• _Word and element location records_
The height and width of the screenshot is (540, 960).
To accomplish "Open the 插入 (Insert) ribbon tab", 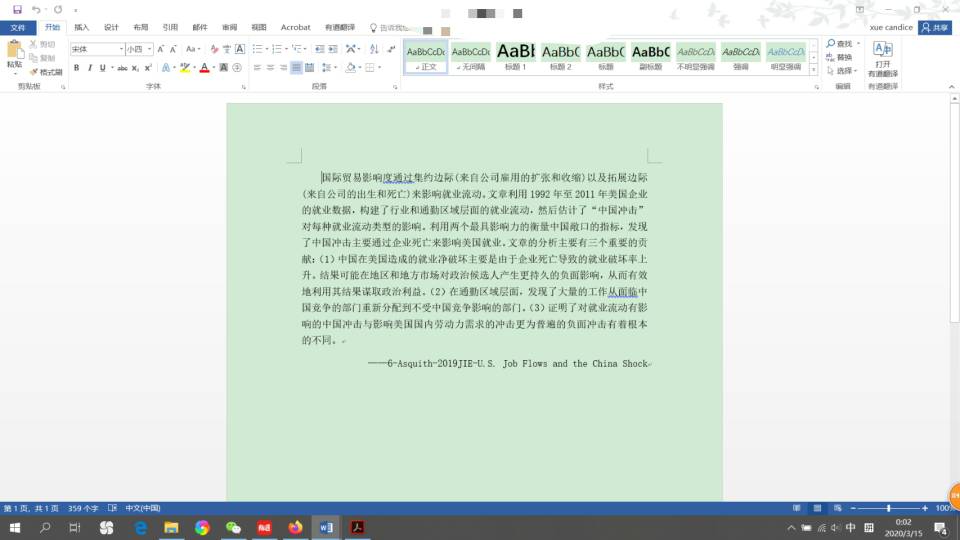I will coord(82,28).
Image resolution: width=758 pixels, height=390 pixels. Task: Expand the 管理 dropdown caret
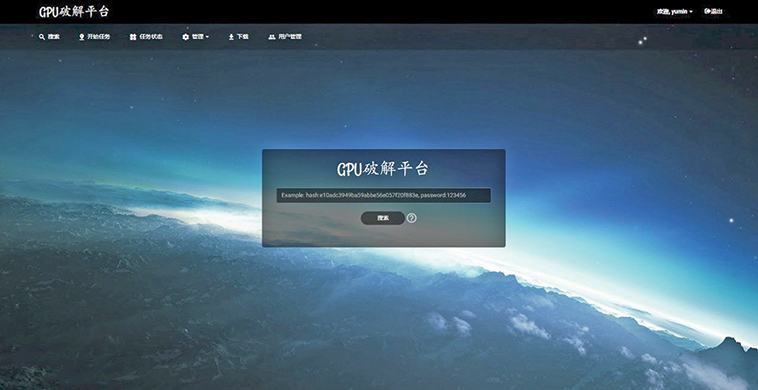(207, 37)
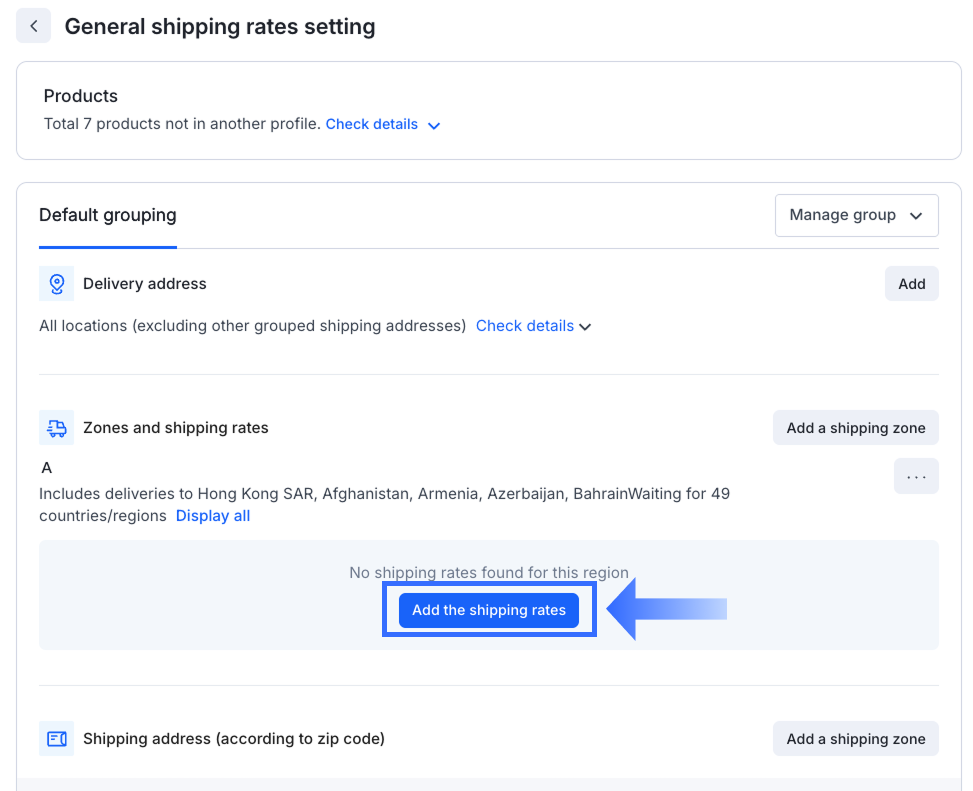The height and width of the screenshot is (791, 973).
Task: Expand Delivery address details chevron
Action: coord(586,327)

• _EXERCISE DETAILS_
Reproduce the lines from the one containing "Image resolution: width=758" through the final line, leaving the pictures out of your answer.

• _TASK RESULT_
Image resolution: width=758 pixels, height=390 pixels. Task: Expand the 管理 dropdown caret
(207, 37)
The height and width of the screenshot is (791, 973).
Task: Expand Delivery address details chevron
Action: coord(586,327)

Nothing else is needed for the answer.